During the 2024 campaign season, then-candidate Donald Trump proposed eliminating federal income tax on overtime pay. With the new administration taking office in 2025, many small-business owners and accountants are asking how this “no tax on overtime” plan would actually work—and what it means for payroll processing in QuickBooks.
What “No Tax on Overtime” Means
Under current federal law, overtime pay—typically time-and-a-half for hours worked beyond 40 in a workweek—is taxed as ordinary income at the employee’s standard rate.
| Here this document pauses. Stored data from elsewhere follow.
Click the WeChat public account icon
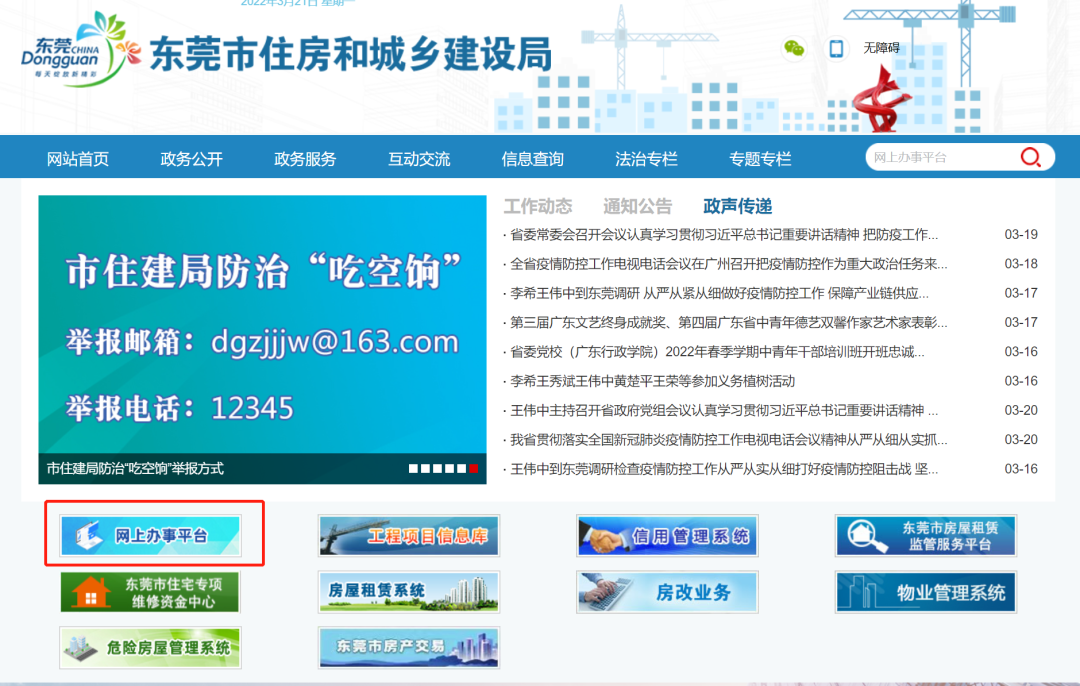1080x686 pixels. pyautogui.click(x=794, y=49)
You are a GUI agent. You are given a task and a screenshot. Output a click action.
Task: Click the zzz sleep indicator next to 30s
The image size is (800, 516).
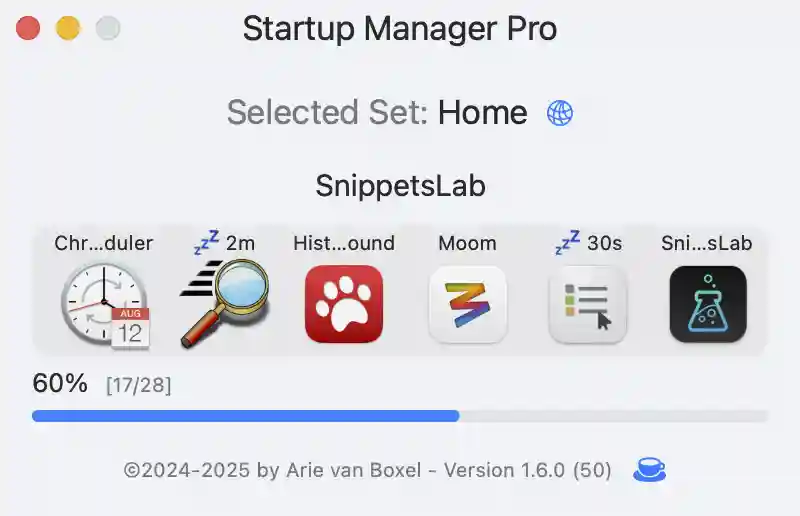pos(568,242)
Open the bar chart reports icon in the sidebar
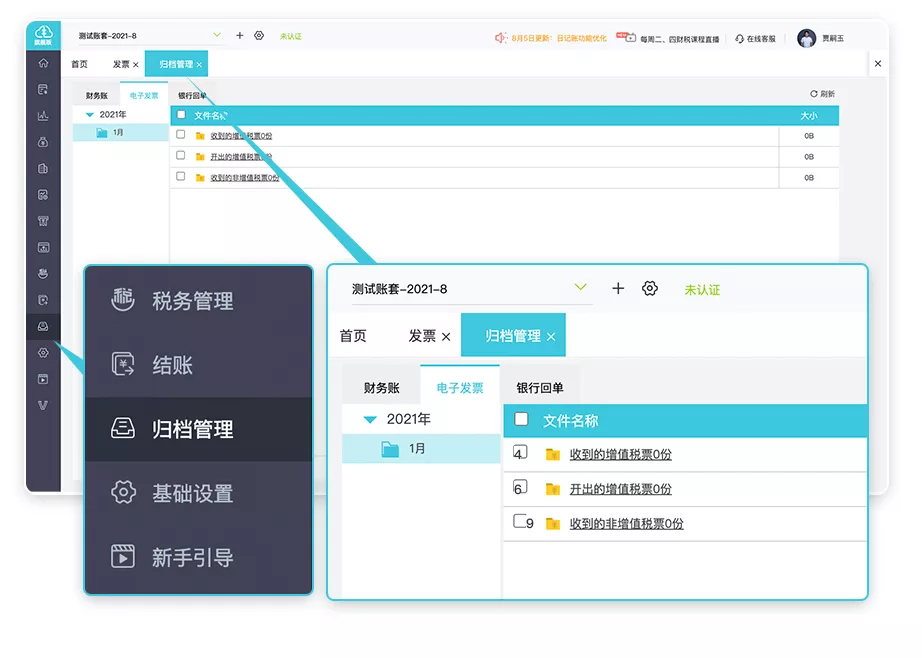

The proposed change would create a dedicated deduction specifically for qualified overtime pay, effectively shielding those extra earnings from federal income tax.
It is important to understand the distinction: the proposal targets federal income tax. It does not eliminate the employee’s share of Social Security and Medicare (FICA) taxes, nor does it automatically erase state income tax obligations on those wages.
The Proposal Is Not Yet Law
As of early 2025, the “no tax on overtime” deduction is a policy proposal, not enacted legislation. For a tax change of this magnitude to take effect, it must be passed by Congress and signed into law. Until that happens, employers must continue calculating and withholding taxes on overtime exactly as they do today.
Potential QuickBooks Payroll Implications
If the measure becomes law, Intuit will need to update QuickBooks and QuickBooks Online Payroll to handle the new requirements. The software would likely need a mechanism to identify and separate qualified overtime wages from standard wages so the correct federal withholding is applied. Accountants and payroll administrators should prepare for potential changes to:
- Employee setup and tax profiles: New withholding parameters may be required for eligible employees.
- Payroll wage items: Existing overtime wage items might need to be reconfigured or mapped to a new tax-tracking category.
- Reporting: Payroll summaries and year-end forms (like the W-2) may require updates to reflect the new deduction properly.
What Small Businesses Should Do Now
The most practical step right now is to wait for official legislative action before adjusting any payroll practices. Prematurely stopping federal income tax withholding on overtime wages would create compliance issues and leave employees owing back taxes. Once a bill is officially passed, we recommend reviewing how your current overtime wage items are structured in QuickBooks so you are ready to implement the necessary software updates as soon as Intuit releases them.